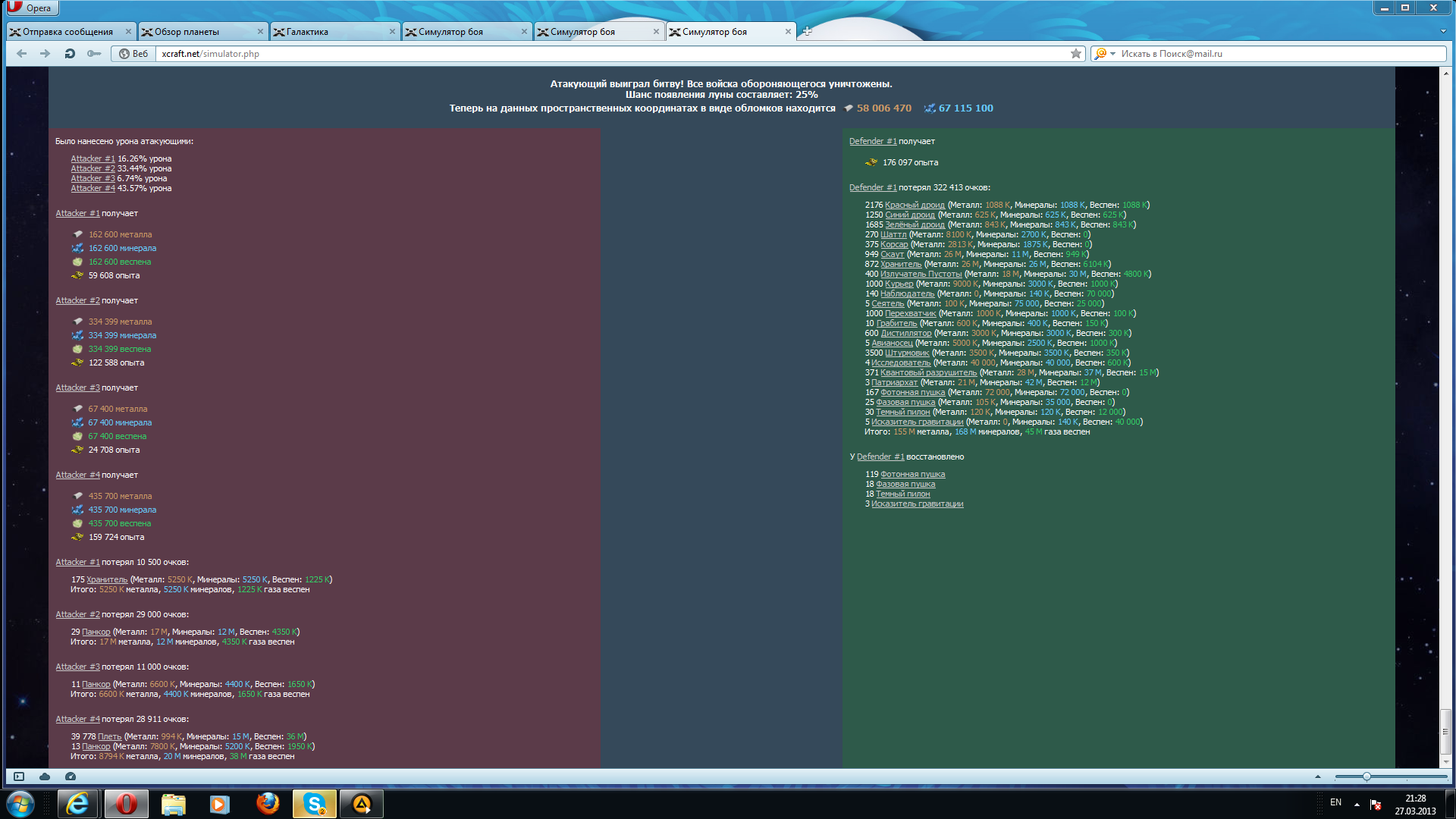Open the Квантовый разрушитель unit link
This screenshot has width=1456, height=819.
(928, 372)
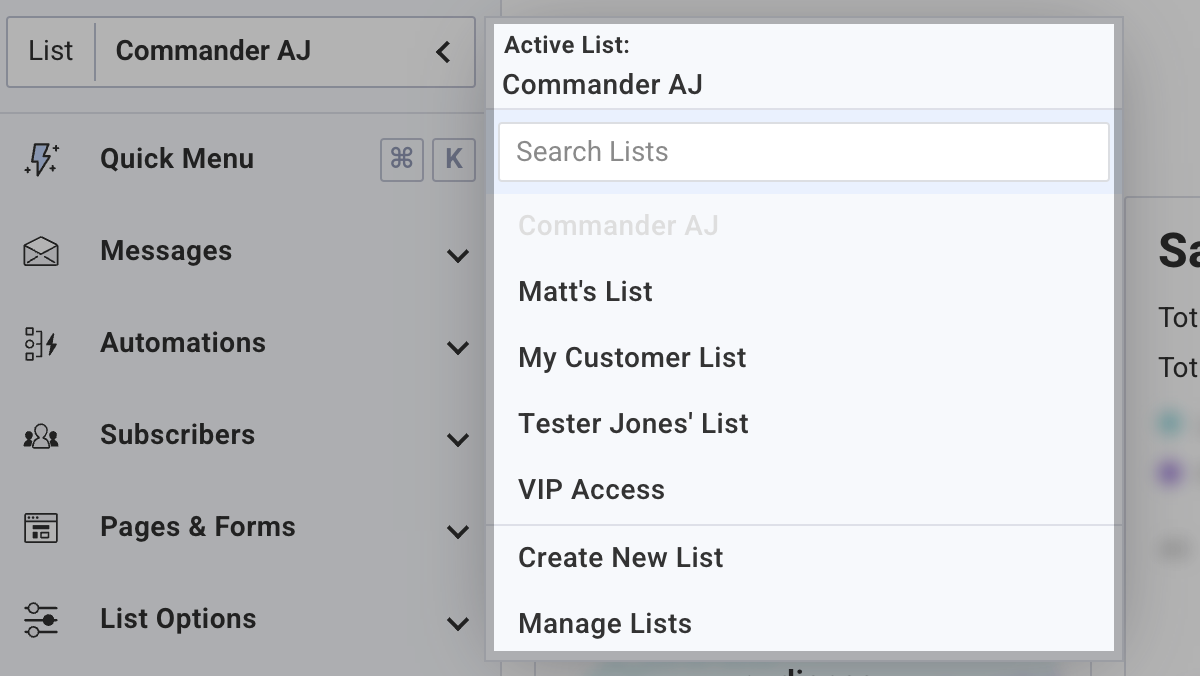Click the Pages & Forms layout icon
The height and width of the screenshot is (676, 1200).
click(41, 528)
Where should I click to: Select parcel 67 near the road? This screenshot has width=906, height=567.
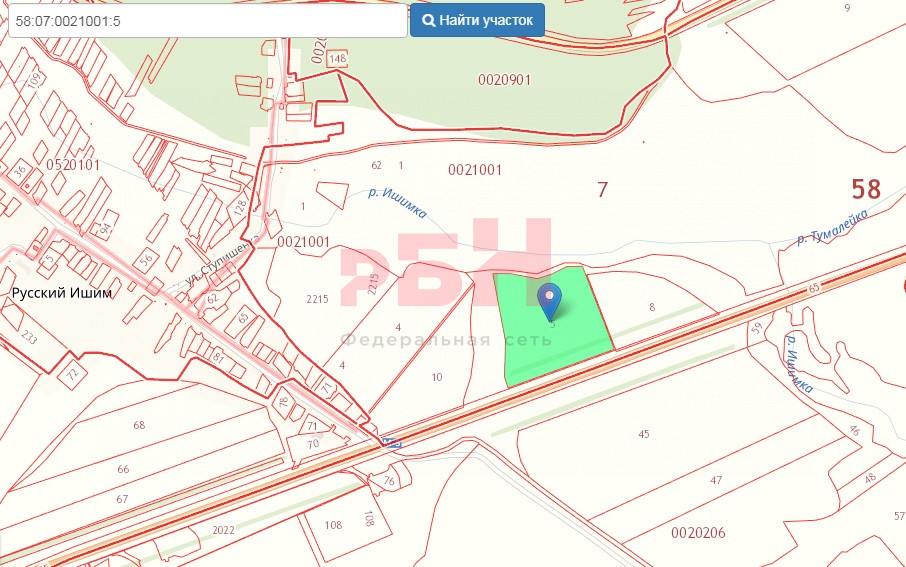123,499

═══

- [EXERCISE DESCRIPTION]:
Convert every line of the material above into a JSON list of strings, one string per line, skipping any blank lines and leaving the pictures out.

- [EXERCISE RESPONSE]:
[
  "Open the Квантовый разрушитель unit link",
  "This screenshot has width=1456, height=819.",
  "(928, 372)",
  "Click the Pages & Forms layout icon",
  "The height and width of the screenshot is (676, 1200).",
  "click(41, 528)",
  "Where should I click to: Select parcel 67 near the road? This screenshot has width=906, height=567.",
  "123,499"
]